Obviously this genre is romance, but still: One thing that annoys me with many of these novels is the focus that is placed on the romance storyline, sometimes to the exclusion of all else. Some stories have side-stories, but they usually flow into the main stream of the story at some point and one gets the feeling that in that world nothing happens that does not impact the main story in some way.
In "It Happened One Wedding" both protagonists have a life outside the main story and we see parts of it, even if it has no bearing on the romance. This allows the reader to get a feeling of who the characters are and makes the story more realistic.
The romance itself is sweet and believable. I dislike novels where the emotions seem forced or the story is unbelievable. That is not the case here. I liked both characters and wanted them to be together. They also had nice scenes with sassy and funny dialogue.
I am not a fan of big misunderstandings or the multitude of protagonists in romance novels who all seem to have PTSD. As the description of this novel already points out, Sidney suffered a "humiliating end to her engagement", but by the time the novel starts she already has adapted to some degree, while there isn't really anything major for Vaughn. There are no big misunderstandings, another plus.
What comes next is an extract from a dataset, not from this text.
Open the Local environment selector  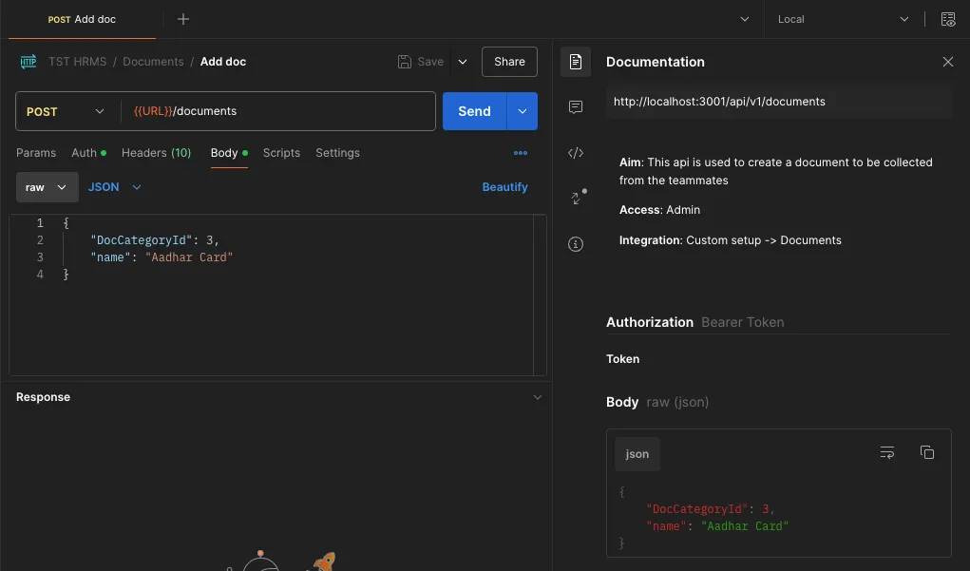(843, 18)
That probably leads to one of the not so stellar points of the book: Vaughn is portrayed as the bachelor type, but there is no really convincing reason as to why he would not want to commit. It took a bit too long for him to realise he was in love with Sidney - if he had reason for not wanting to admit his emotions to himself I might have understood, but there wasn't really anything in his back-story that would make him shy away from commitment or love. If he was this determined bachelor, the one-year relationship he had in the past would make no sense - apparently he has no problem with a longer relationship. So I didn't really get what took him so long to realize/admit his feelings and act on them.
Another not so stellar point is that the side stories did not get wrapped up. I guess it could imply that their lives / the side-stories go on (and have no ending as such), but in the case of Vaughn the side-story was an FBI investigation close to completion by the end of the book and it would have been nice to know how it ended.
In terms of grammar and vocabulary the book was good. Overall I enjoyed the story and would recommend reading the book.
I really liked this one! I found myself laughing out loud at some scenes. I found it amusing, that everybody saw the sparks flying between these two protagonists, except themselves. I also like it, that you can read this one alone, without knowing Julie James other books, but when you know older books from her, you got a glimpse of a few former book protagonists and their lives. I only say "There are two :-)"....
Why would anybody want to read a Julie James book? Well, she writes modern bodice rippers that are intelligent. Also, they're fast-paced, extremely well-written, have a lot of entertaining banter with a credible storyline, and some interesting characters. Pulp, but well done.
This book is a total cop out on all scores. Not much going on, not much banter, the storyline is questionable, and generally it's poorly written. It's really sad that the world of romance has now degenerated to a world of porn. I think all those publishing editors need to realize that if you label something a romance, it should contain exactly that - and not unending pages of badly written porn.